Are you at the end of your rope? Here's what you can do about it

4. You know you should exercise, but you just don’t have the time. No one functions well in crisis mode day after day. Caregiving is a marathon, not a sprint. You need to find a way to dial down the tension.

The fix: Force yourself to get moving. Exercise is the best stress reliever. Not only will you feel better right away, the surge of endorphins that exercise triggers lifts your mood, clears your head and helps you sleep better at night. A brisk 30-minute walk or jog on the treadmill, even a 10-minute walk around the block, jump-starts your brain, soothes nerves and powers up your immune system.

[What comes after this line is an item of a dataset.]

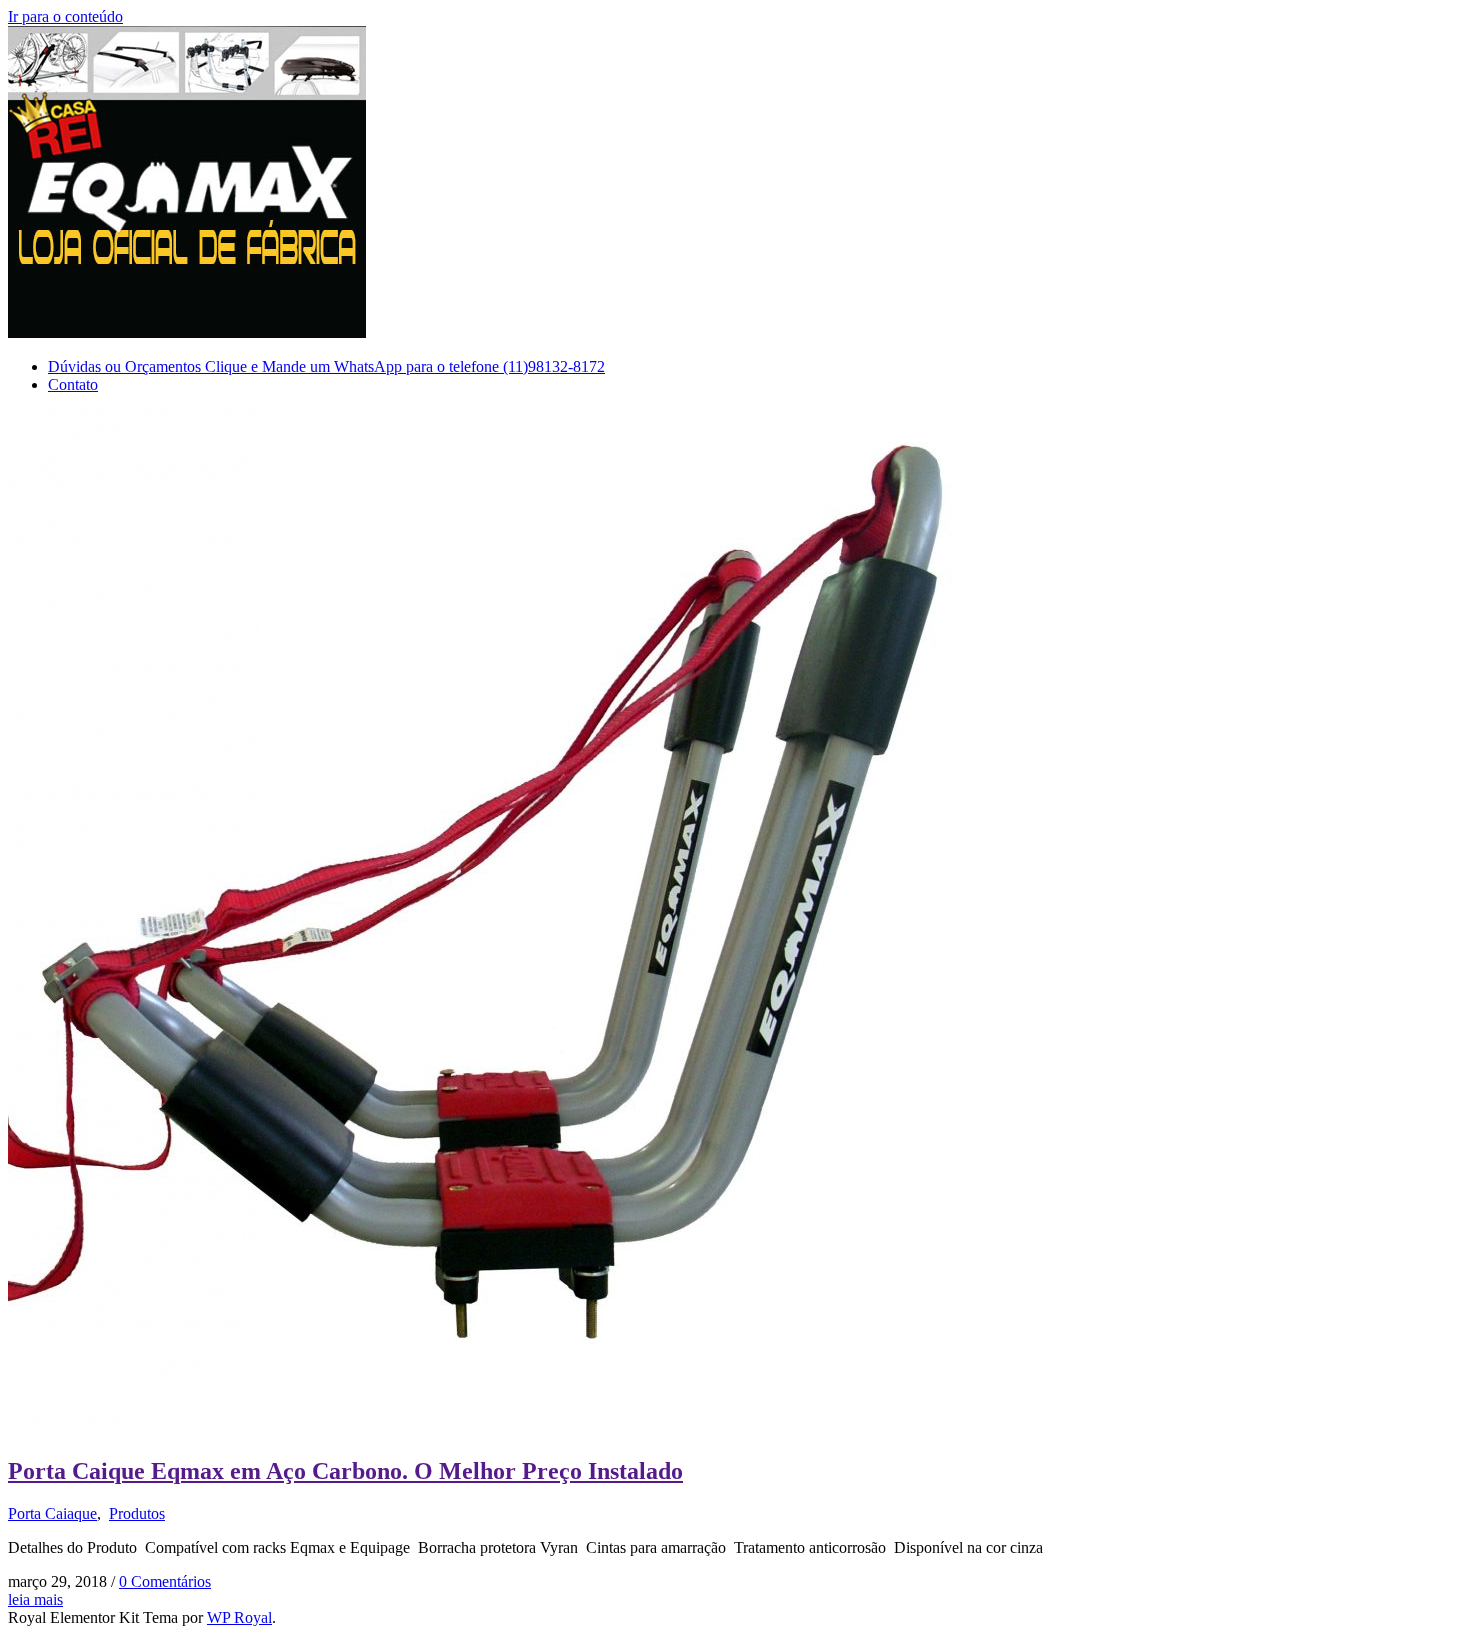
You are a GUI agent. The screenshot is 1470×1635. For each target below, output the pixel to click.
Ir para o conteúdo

5. You can’t remember the last time you met a friend for dinner or a movie. Everyone needs a break from time to time, so why don’t you give yourself one? Caregivers — motivated by a mix of love, loyalty and a dash of guilt — rarely do.

The fix: We are not suggesting a two-week Caribbean cruise, though that would be lovely, right? An overnight visit with a college friend, a night at a bed and breakfast, even a few hours to write in your journal, sip a cup of hot tea while you read a book or watch reruns of your favorite sitcom, can be restorative. One caveat: Taking a break doesn’t mean running errands or doing chores. It’s you time.

6. You’re the go-to caregiver. Always. This may be the hardest jobs you’ll ever have, and it can take time to adjust and come to terms with it. But try going it alone and you’ll quickly hit bottom.

The fix: Establish a network of relatives, friends or people in the community you can call on. Schedule a family meeting or video chat about who does what and who pays for it. Let everyone know you will not be available to host holiday meals, organize the church book drive or any other draining activities that you’ve normally handled. Keep a to-do list with you and whip it out when others ask if they can help. Your neighbor might be happy to spend a few hours at your house while you go to the gym. A friend can buy groceries when she’s at the store.

Meanwhile, join a local or online support group so you can connect with sympathetic ears and glean ideas for coping better. Be aware that there are a wide range of programs and professionals out there who can help make the job easier for you.